= What the task asks =
Starting at the line that holds "This screenshot has height=407, width=600." and stopping at the line that holds "Task: Open the MARIO", restate the records below word for word, with both of those lines included.

[Extracted records]
————
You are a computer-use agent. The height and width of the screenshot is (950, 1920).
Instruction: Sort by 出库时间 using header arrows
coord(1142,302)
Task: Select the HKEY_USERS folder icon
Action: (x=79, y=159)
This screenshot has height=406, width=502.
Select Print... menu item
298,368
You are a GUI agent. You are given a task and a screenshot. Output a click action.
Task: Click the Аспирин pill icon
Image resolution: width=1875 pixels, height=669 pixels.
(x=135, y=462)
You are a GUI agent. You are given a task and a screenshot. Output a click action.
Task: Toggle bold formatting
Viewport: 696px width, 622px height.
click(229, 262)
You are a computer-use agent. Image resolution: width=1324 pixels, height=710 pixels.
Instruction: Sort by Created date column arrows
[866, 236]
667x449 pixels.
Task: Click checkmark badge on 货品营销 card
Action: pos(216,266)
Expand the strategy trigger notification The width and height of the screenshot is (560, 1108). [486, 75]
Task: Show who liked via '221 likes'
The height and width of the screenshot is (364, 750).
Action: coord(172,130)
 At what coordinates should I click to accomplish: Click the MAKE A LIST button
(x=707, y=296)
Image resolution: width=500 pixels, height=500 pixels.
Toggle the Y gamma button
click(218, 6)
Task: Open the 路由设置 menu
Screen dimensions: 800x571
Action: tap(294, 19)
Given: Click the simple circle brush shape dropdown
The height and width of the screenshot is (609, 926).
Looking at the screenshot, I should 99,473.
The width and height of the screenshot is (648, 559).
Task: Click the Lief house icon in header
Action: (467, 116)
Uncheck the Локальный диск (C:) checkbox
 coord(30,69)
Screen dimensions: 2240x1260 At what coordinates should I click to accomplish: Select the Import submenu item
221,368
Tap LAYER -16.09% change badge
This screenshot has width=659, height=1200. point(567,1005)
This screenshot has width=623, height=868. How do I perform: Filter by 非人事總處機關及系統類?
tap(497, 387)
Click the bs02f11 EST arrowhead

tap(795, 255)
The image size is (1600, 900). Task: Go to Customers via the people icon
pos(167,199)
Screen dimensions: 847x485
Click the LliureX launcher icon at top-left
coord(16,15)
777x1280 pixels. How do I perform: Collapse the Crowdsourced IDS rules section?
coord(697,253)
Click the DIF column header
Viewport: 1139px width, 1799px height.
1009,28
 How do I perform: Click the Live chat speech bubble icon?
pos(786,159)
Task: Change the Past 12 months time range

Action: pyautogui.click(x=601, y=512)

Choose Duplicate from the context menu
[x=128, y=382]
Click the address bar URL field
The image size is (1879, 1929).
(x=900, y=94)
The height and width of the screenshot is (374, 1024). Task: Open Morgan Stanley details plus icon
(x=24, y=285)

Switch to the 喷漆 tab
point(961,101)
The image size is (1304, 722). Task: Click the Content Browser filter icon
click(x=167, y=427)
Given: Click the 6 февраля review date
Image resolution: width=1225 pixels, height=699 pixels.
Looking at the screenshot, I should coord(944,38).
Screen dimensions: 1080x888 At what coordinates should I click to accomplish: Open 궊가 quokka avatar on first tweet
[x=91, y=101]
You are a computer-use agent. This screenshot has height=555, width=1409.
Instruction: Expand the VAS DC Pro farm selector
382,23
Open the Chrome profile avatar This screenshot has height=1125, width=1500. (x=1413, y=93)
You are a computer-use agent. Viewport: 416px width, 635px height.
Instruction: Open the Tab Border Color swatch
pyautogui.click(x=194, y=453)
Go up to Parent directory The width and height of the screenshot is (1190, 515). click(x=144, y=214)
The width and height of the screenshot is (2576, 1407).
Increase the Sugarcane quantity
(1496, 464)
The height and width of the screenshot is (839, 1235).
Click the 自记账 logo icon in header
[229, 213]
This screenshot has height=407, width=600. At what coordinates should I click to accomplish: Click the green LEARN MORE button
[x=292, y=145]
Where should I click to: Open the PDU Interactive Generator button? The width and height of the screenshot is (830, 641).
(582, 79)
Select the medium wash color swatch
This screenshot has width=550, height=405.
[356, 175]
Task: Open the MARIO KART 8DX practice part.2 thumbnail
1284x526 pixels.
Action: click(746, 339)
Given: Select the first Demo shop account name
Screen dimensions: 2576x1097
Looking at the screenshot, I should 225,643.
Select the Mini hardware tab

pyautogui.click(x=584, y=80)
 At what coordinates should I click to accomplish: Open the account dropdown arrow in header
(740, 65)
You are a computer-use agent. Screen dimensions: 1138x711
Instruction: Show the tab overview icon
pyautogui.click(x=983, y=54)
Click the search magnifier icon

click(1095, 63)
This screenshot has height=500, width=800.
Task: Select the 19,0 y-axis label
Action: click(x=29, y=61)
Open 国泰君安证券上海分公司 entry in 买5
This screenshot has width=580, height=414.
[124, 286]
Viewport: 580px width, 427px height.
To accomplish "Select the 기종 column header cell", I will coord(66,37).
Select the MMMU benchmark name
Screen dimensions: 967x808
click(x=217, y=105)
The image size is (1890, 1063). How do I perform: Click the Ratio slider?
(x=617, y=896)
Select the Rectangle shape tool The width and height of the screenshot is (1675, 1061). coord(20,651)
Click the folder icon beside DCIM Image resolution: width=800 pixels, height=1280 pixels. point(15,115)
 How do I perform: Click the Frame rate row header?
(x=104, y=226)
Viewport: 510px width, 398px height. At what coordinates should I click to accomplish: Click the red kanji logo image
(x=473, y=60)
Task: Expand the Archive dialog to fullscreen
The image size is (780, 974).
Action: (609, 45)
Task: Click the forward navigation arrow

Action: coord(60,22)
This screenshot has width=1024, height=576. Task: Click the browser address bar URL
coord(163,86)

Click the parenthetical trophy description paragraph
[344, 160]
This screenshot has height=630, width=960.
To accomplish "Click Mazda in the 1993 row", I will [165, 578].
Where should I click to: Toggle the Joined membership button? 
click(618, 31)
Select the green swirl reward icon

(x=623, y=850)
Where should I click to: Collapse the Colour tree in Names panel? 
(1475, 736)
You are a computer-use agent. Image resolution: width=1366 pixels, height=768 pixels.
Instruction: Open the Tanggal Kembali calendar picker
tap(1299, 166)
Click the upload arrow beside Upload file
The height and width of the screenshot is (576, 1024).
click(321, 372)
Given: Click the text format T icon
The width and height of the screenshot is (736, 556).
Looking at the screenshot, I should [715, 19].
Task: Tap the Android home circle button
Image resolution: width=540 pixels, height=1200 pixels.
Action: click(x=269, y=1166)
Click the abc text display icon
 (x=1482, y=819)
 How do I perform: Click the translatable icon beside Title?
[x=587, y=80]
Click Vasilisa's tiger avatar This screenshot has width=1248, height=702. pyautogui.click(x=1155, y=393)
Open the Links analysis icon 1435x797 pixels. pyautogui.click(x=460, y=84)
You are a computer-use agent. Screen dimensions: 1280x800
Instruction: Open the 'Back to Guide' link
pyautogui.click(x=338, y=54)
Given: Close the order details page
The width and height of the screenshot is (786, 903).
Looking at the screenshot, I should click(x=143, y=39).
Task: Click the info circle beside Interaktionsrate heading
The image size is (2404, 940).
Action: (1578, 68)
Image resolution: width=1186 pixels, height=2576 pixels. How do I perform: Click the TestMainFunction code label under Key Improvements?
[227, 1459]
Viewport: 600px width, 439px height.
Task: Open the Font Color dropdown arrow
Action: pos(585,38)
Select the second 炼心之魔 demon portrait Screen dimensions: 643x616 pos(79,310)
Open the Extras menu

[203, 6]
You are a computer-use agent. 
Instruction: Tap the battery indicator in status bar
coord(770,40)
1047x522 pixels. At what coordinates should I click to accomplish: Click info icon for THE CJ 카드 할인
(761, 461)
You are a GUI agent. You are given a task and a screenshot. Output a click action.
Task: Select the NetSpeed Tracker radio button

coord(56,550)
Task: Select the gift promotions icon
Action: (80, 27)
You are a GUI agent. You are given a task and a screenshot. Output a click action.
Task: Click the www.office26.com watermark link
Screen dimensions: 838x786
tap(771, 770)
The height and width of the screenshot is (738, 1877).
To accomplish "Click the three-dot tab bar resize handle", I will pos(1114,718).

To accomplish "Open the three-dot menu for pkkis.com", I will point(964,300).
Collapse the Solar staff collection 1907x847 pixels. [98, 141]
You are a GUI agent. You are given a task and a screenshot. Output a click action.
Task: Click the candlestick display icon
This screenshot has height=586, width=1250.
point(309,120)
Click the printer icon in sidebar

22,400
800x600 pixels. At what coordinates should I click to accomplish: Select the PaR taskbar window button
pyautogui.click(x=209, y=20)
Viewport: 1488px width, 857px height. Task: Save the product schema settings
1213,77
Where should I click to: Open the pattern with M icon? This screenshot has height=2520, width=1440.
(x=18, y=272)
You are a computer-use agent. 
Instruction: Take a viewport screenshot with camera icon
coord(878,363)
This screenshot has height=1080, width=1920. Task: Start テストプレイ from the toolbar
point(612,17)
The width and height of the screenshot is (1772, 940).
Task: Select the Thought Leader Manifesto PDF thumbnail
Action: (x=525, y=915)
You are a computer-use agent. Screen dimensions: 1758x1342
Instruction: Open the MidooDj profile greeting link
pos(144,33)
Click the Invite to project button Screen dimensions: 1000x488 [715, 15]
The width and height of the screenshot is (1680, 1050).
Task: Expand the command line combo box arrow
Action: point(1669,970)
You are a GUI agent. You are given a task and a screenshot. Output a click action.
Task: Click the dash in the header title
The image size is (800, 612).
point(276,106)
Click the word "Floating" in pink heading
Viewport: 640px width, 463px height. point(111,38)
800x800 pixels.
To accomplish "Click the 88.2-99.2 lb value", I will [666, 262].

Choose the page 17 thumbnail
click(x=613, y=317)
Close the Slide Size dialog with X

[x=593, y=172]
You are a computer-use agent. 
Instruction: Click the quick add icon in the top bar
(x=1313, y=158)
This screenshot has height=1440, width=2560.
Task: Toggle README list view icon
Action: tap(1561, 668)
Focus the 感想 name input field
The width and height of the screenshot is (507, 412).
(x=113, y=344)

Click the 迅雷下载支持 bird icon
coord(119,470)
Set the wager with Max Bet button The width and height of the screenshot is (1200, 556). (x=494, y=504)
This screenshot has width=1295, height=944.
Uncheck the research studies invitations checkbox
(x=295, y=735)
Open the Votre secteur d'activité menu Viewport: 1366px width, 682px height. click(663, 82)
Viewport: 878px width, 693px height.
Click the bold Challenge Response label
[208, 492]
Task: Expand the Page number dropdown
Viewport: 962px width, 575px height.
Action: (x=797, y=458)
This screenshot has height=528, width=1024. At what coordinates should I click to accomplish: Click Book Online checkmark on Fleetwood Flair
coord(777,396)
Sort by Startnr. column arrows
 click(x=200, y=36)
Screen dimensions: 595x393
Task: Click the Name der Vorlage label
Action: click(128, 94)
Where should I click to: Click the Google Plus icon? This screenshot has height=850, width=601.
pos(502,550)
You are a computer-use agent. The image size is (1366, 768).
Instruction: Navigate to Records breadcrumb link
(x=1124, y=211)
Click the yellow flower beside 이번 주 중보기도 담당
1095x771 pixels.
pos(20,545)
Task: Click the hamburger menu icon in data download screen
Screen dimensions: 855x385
————
= Answer to the exercise =
This screenshot has height=407, width=600. At what coordinates should I click to accomplish: Click the green LEARN MORE button
[x=292, y=145]
Where should I click to: Open the PDU Interactive Generator button? The width and height of the screenshot is (830, 641).
(582, 79)
Select the medium wash color swatch
This screenshot has width=550, height=405.
[356, 175]
Task: Open the MARIO KART 8DX practice part.2 thumbnail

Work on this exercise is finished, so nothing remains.